On July 7, Mechel reported its preliminary financial results for 1Q 2008. The consolidated revenue exceeded USD 2.3 billion, the net profit totaled USD 500 million and the operating profit amounted to USD 630 million. EBITDA surpassed USD 850 million, while the EBITDA margin widened to at least 36.5%, up from 24% in the same period last year.
Table. Mechel: consolidated financial results for 1Q 2008
| Indicator | Unit of measure | 1Q 2008 | 1Q 2007 | 1Q 2008 / 1Q 2007 |
|---|
| Revenue | mn USD | 2300 | 1400 | +64.28% |
| Gross profit | mn USD | 1000 | 545 | +83.48% |
| Gross margin | - | 43.48% | 38.93% | +4.55% |
| Operating profit | mn USD | 630 | 302 | +99.67% |
| Operating margin | - | 27.39% | 24.28% | +3.11% |
| EBITDA | mn USD | 850 | 340 | 150% |
| EBITDA margin | - | 36.95% | 24.28% | +12.67% |
| Net profit | mn USD | 500 | 190 | 163% |
| Net margin | - | 21.74% | 13.57% | +8.17% |
Source: company data, Finam estimates
The company cited the successful integration of its mining assets and favorable price trends on the coal and steel markets as the main reasons for its strong financial performance. Furthermore, the company has made hefty investments into the purchase of modern equipment and production technology, which have enabled it to economize on steel production.
Table. Mechel mining division: 1Q 2008 financial results
| Indicator | Unit of measure | 1Q 2008 | 1Q 2007 | 1Q 2008 / 1Q 2007 |
|---|
| Revenue | mn USD | 850 | 409.3 | +107.67% |
| Gross profit | mn USD | 600 | 280.6 | +113.82% |
| Gross margin | - | 70.59% | 68.55% | +2.04% |
| Operating profit | mn USD | 410 | 176.6 | +132.16% |
| Operating margin | - | 48.23% | 43.15% | +5.08% |
| EBITDA | mn USD | 510 | 198.3 | +157.18% |
| EBITDA margin | - | 60% | 48.45% | +11.55% |
| Net profit | mn USD | 300 | 107 | +180.37% |
| Net margin | - | 35.3% | 26.14% | +9.16% |
Source: company data, Finam estimates
The mining division attributed its record financial results to the consolidation of Yakutugol assets at the end of 2007 and favorable price trends on the coal market. The unit said coal production had expanded 60% y-o-y. A 50% rise in the Posyet port's throughput capacity emerged as an additional factor contributing to the record results.
Table.

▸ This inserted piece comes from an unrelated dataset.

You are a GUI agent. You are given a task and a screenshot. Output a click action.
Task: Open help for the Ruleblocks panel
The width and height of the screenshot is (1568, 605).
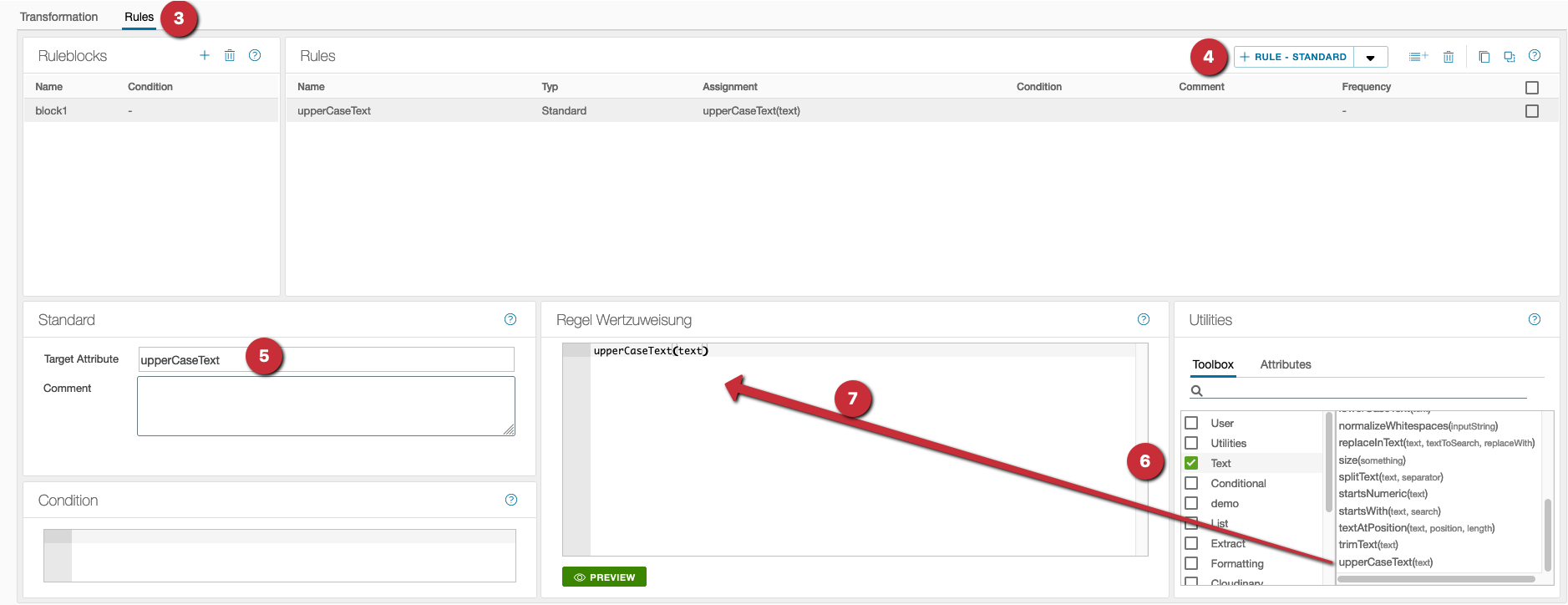(255, 55)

Mechel steel division: 1Q 2008 financial results
| Indicator | Unit of measure | 1Q 2008 | 1Q 2007 | 1Q 2008 / 1Q 2007 |
|---|
| Revenue | mn USD | 1270 | 990 | +28.28% |
| Gross profit | mn USD | 360 | 267.8 | +34.43% |
| Gross margin | - | 28.35% | 27.05% | +1.3% |
| Operating profit | mn USD | 195 | 131 | +48.85% |
| Operating margin | - | 15.35% | 13.23% | +2.12% |
| EBITDA | mn USD | 320 | 146.3 | +118.73% |
| EBITDA margin | - | 25.19% | 14.77% | +10.42% |
| Net profit | mn USD | 170 | 90 | +88.88% |
| Net margin | - | 13.38% | 9.09% | +4.29% |
Source: company data, Finam estimates
The steel division attributed improvements in its financials mainly to the more intensive use of continuous billet casting, which expanded to 30% of overall steel smelting by the company. As a result, the company could lower its input consumption and expand steel output by 5% y-o-y. The company referred to the conclusion of an agreement with Russian Railways on the construction of a steel rolling mill as one of its main achievements over the quarter. The unit will be installed at the Chelyabinsk Metallurgical Plant and used for the production of 100-meter-long rails. Over time, the new equipment will enable Mechel to become Russia's second largest rail maker, trailing only Evraz, which has so far been the dominant player in the market segment.
We are upbeat on Mechel's prospects and link them primarily with the development of mining assets, first and foremost the Elga coal deposit. The steel division may expand on production of long bars, the market for which is expanding rapidly both within Russia and internationally.
Our target price for the company's shares is now under review.